A nascent movement is gaining traction down in Florida where liberals and conservatives are in an unlikely collusion to pass legislation that would allow any private citizen to install solar panels on their home or business and sell the electricity for profit on the open market. In essence, they would become a miniature power company. As the law is right now, only state registered commercial utilities can sell juice. The new rules, if passed, would let anyone in on the action.

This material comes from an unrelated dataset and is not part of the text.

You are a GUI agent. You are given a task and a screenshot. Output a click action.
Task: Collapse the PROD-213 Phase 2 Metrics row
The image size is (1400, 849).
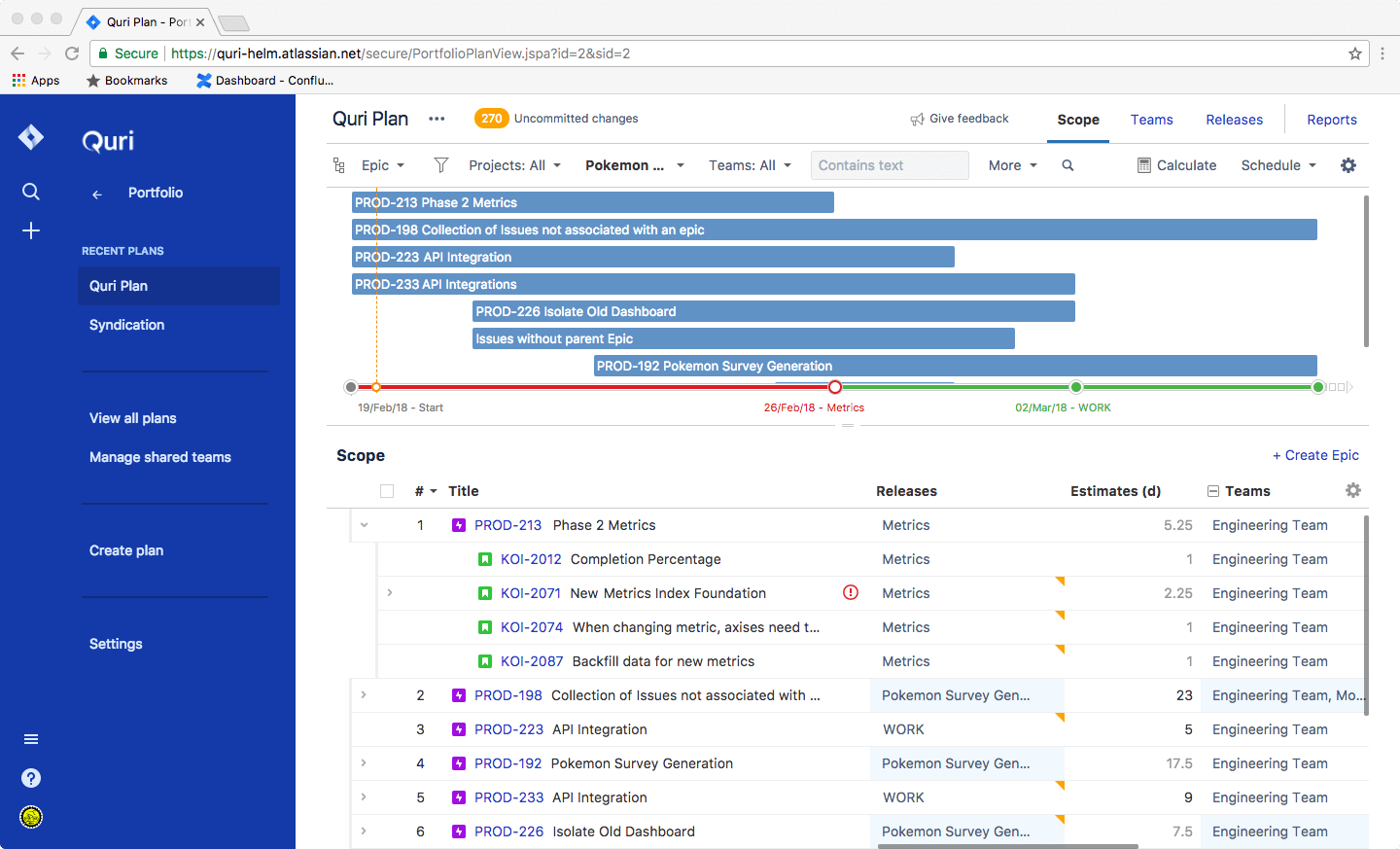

It is encouraging to see solar energy get the boost it so rightfully deserves, and let it be noted that all of this is unfolding without government subsidies, handouts, or special legislative favors. The plan does not officially break up the power company monopoly, but is it really a monopoly if anyone can do it? To be sure, Florida’s proposal is no magic answer. There are a lot of holes in the plan, and we are long away from completely powering our society with sunbeams and happy thoughts. Still, there is almost nothing negative about this initiative.
Conservatives should further their cause by spreading the Florida example elsewhere. Finding a reason not to do something is easy. It takes thought and effort to confront problems and find a path through them. Since the beginning of the clean energy movement, the right touted a long list of reasons why green energy would not work for mainstream use, and to be fair, for most of that time they had a valid point. Now there is a foot in the door that addresses many of these concerns. Here is the conservatives’ big chance to show everyone that free market solutions really do work.
Regardless of how the Florida experiment plays out (it has not even been passed into law yet), liberals are faced with no course to steer around the reality that decades of government largesse and mandates has failed to make solar a legitimate option. And I’m certain I’m not the only free market supporter who is taking some quiet pleasure seeing progressives forced into a position where, in order to achieve their long time goal of widespread renewable energy, they will have to admit that their other long time goal of solving the renewable energy “problem” with more government spending and regulation is a total failure.
The way I read this, two causes liberals covet (green energy and big government) have been turned against each other. Well played, tea party! Well played! Not only are conservatives stealing a worthwhile but horribly mismanaged liberal issue and making it work with capitalist policy, the liberals are cheerfully going along as if they were helping load their own stuff into a burglar’s getaway car. In this case the thief is doing the victim, and everyone else, a huge favor.